A detail from The Apotheosis of Homer by Ingres
A detail from The Apotheosis of Homer by Ingres

Homer, celebrated in the Western cultural canon as the author of the Iliad and the Odyssey, may have lived in the seventh or eighth century BC, or indeed a few centuries earlier, closer in time to the supposed date of the conflict of which he gives an account, the Trojan War. He may have been born on the island of Chios, or at Smyrna (today Izmir in Turkey). His name may indicate that he was a hostage of war or a descendant of such hostages, or that he was blind.

Alternatively this most fundamental of European cultural figures, credited with composing the books which – apart from the Bible – have been the most influential in our history over two and a half thousand years, may never have existed, the works themselves being not the creations of any single person but a collective achievement, the product of a tradition of oral composition and recitation to which an individual’s name was attached only by posterity.

If that is the case it provides a reminder that however convenient it may be to string our cultural history of Europe in 26 episodes across the lives of a selection of great men and women, it can just as easily be understood as relying on a number of important institutions, traditions, inheritances and practices: the Roman Catholic and other churches, the Latin language, universities, scientific institutes, merchants' guilds, the book trade, mapmakers, great libraries, the fine houses of the wealthy and the paintings and music they filled them with, the craft traditions which produced beautiful books and musical instruments, the reading clubs and coffee houses in which, as democratic ideas emerged, some of the less "well-born" also began to discuss emerging knowledge and to see society as a thing that might not be immutable.

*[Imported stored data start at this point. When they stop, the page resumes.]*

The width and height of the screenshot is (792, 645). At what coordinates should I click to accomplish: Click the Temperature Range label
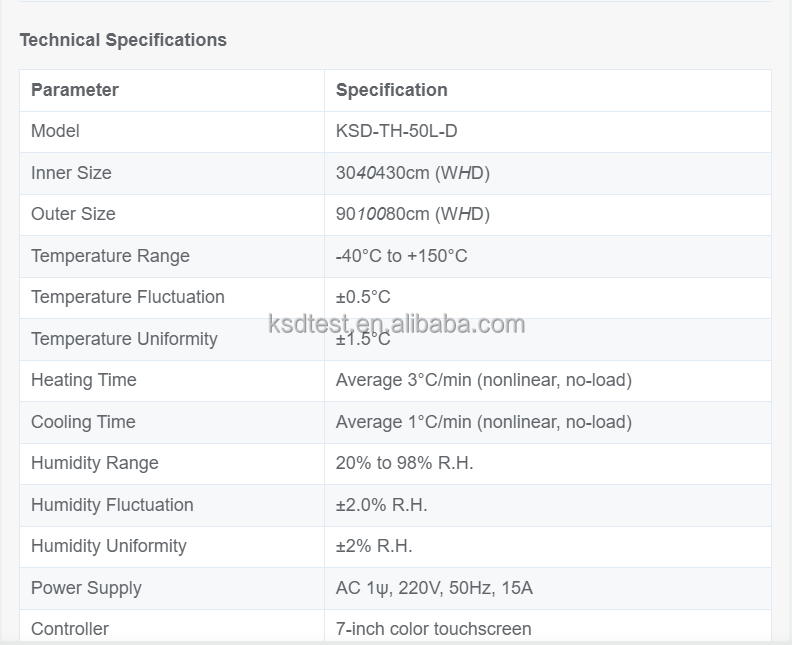(x=110, y=256)
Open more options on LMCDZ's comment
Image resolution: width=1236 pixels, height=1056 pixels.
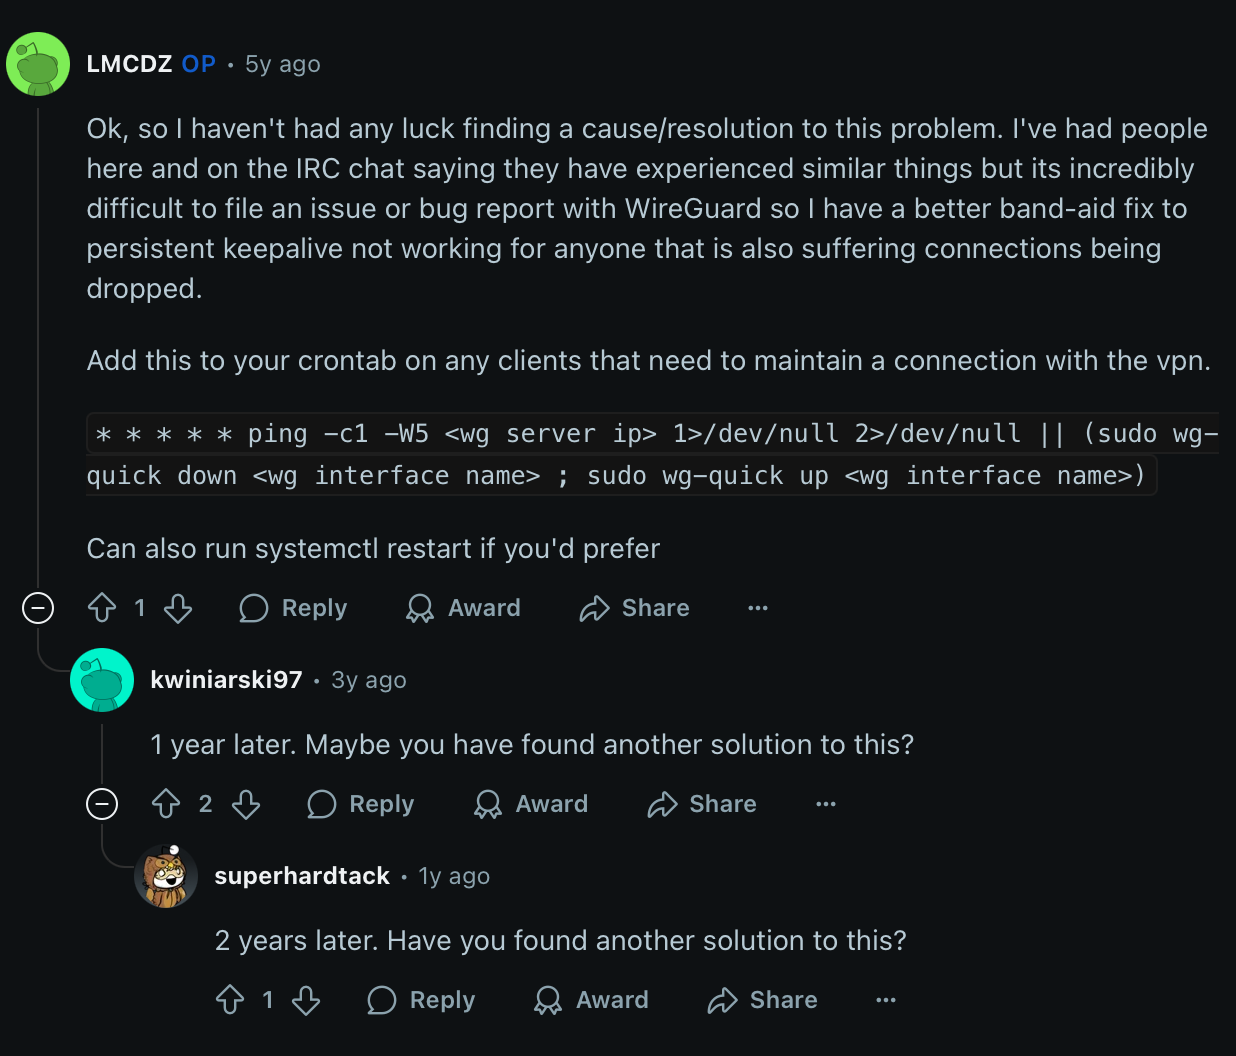click(x=758, y=608)
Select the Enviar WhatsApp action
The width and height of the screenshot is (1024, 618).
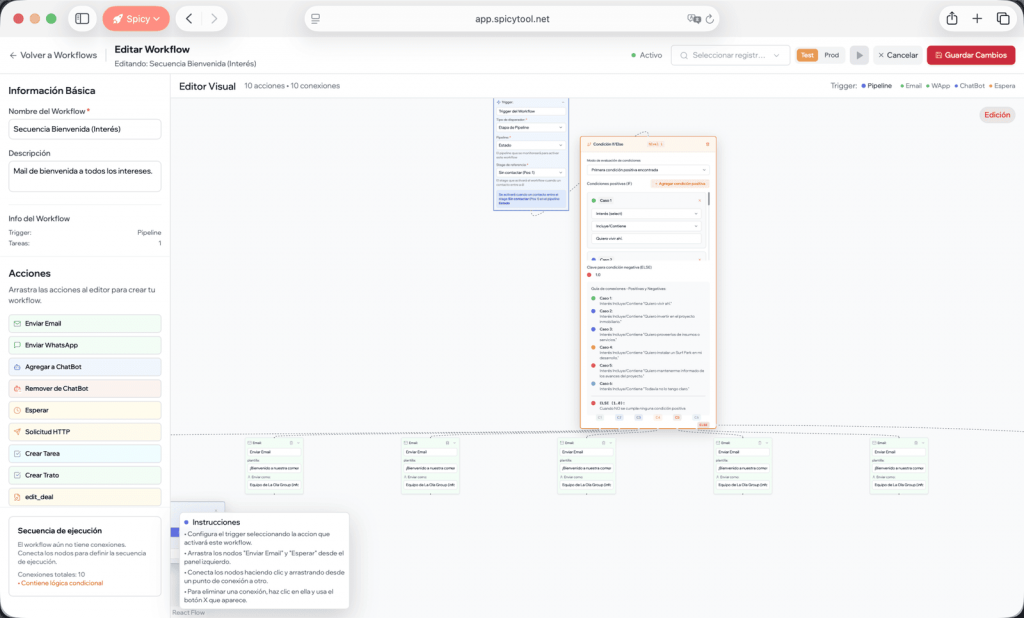tap(85, 345)
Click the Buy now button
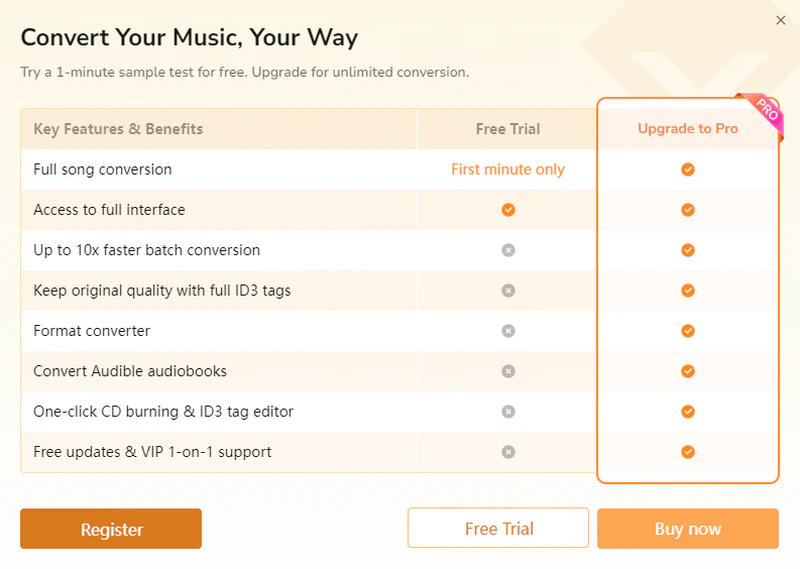800x569 pixels. (688, 529)
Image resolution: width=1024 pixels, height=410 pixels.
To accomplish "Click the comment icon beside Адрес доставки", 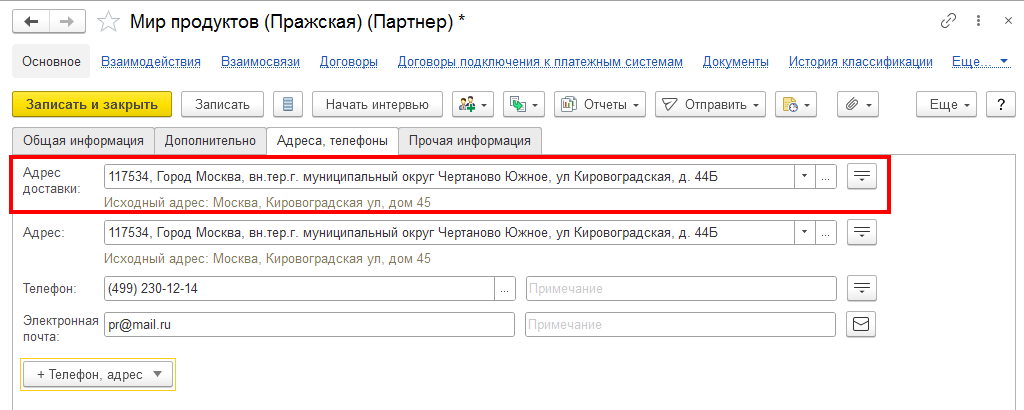I will 861,176.
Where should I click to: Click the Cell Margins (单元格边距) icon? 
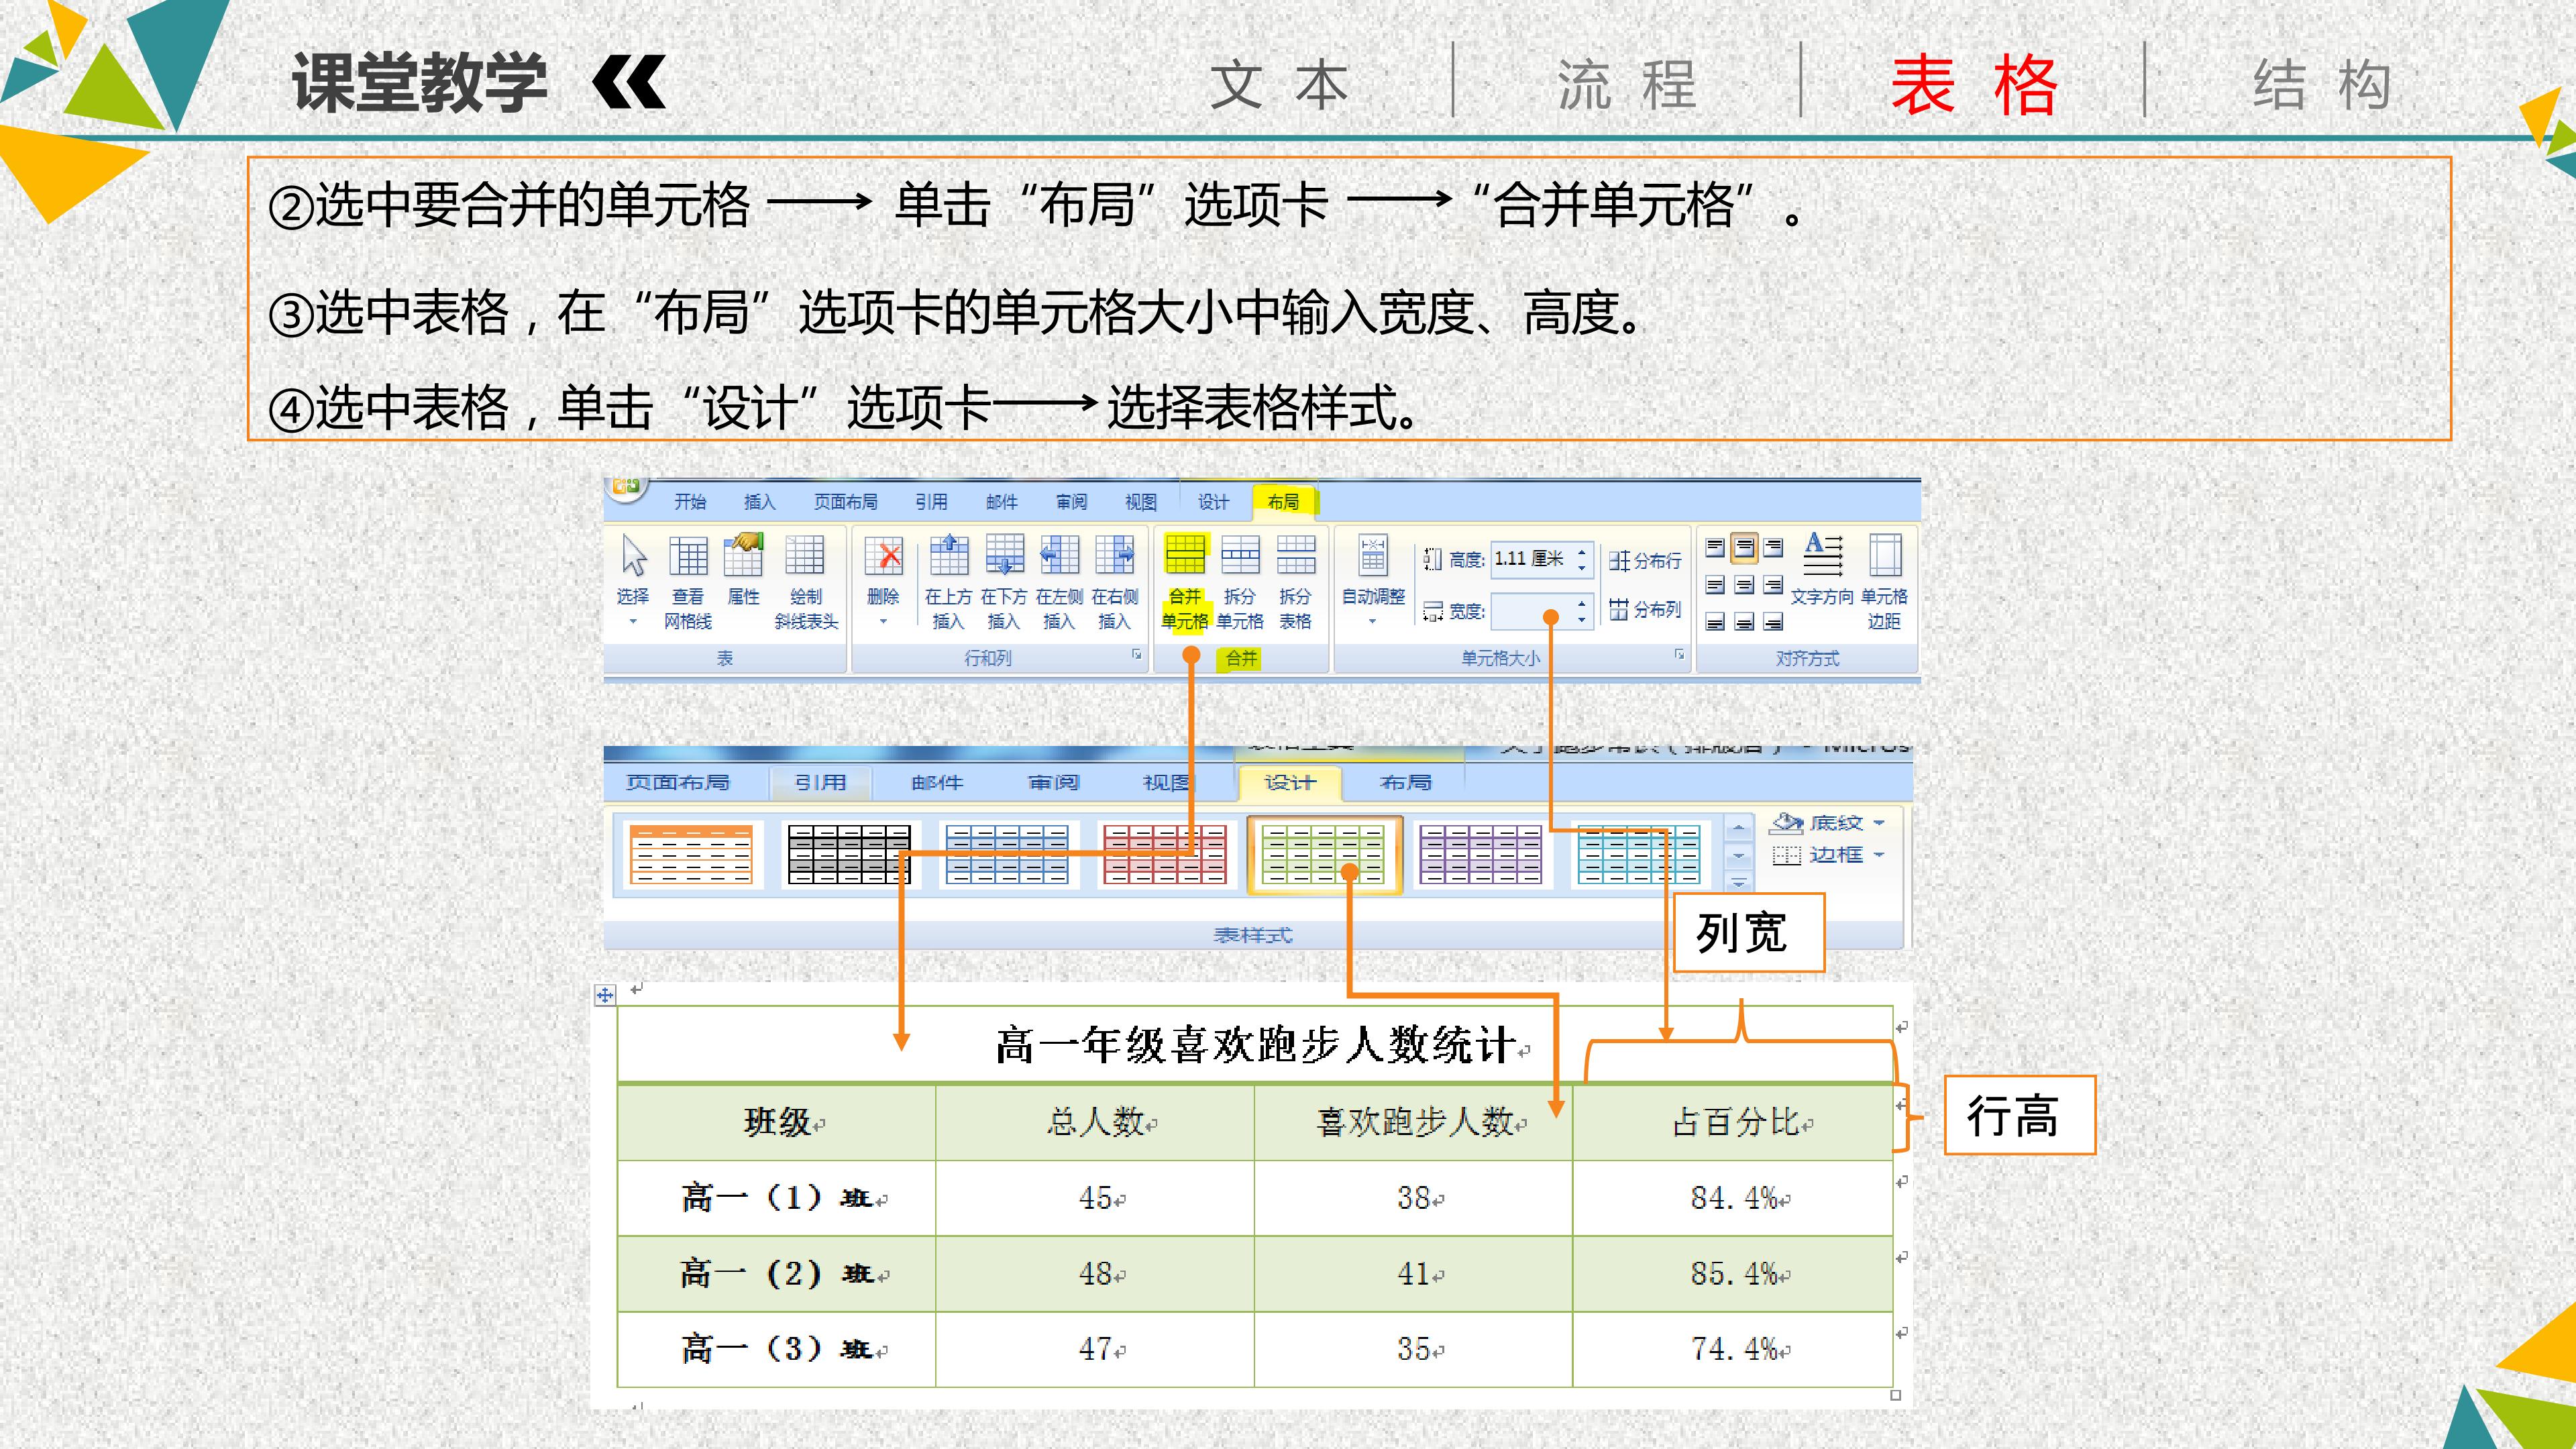1885,580
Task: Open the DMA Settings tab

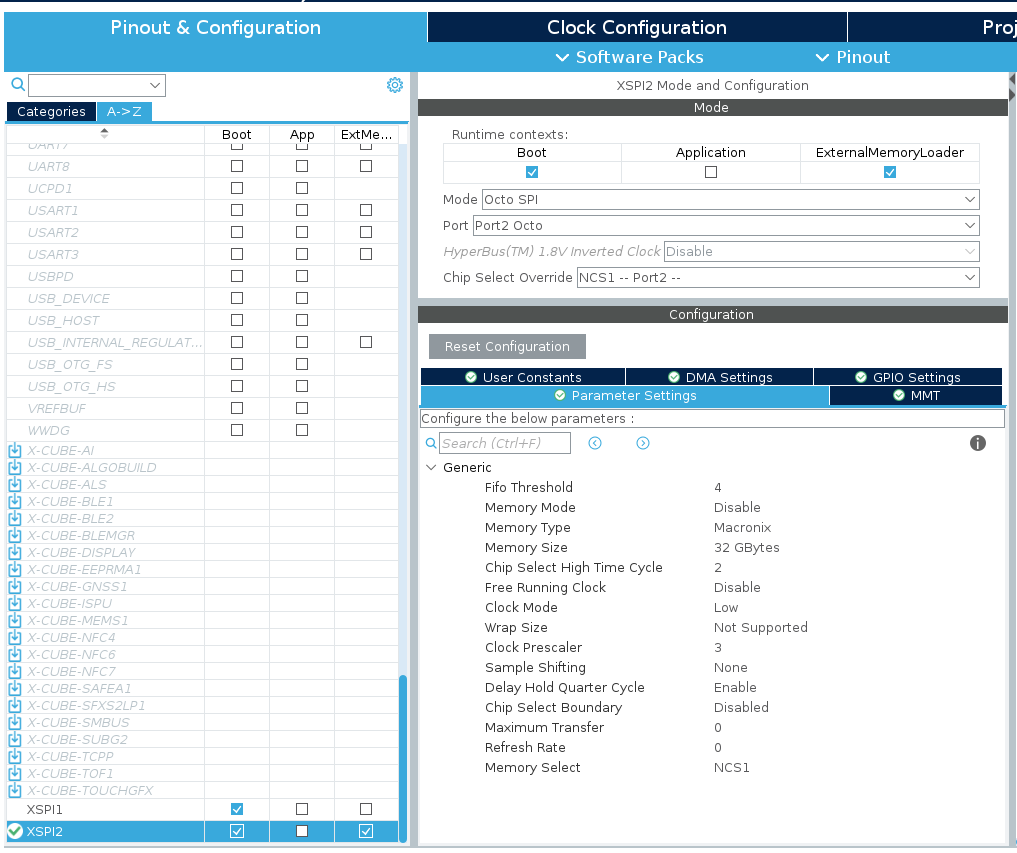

The Iliad, taught at the best schools to young boys from landed families who would take the places of their fathers and grandfathers in Europe's ruling and fighting classes, showed how warfare and slaughter must be viewed – "constructed", the academics say – if one is to persuade people to take part in them. The Odyssey teaches something more cheerful; that man, through his intelligence and adaptability, can sometimes overcome the enmity of gods and the malevolence of monsters.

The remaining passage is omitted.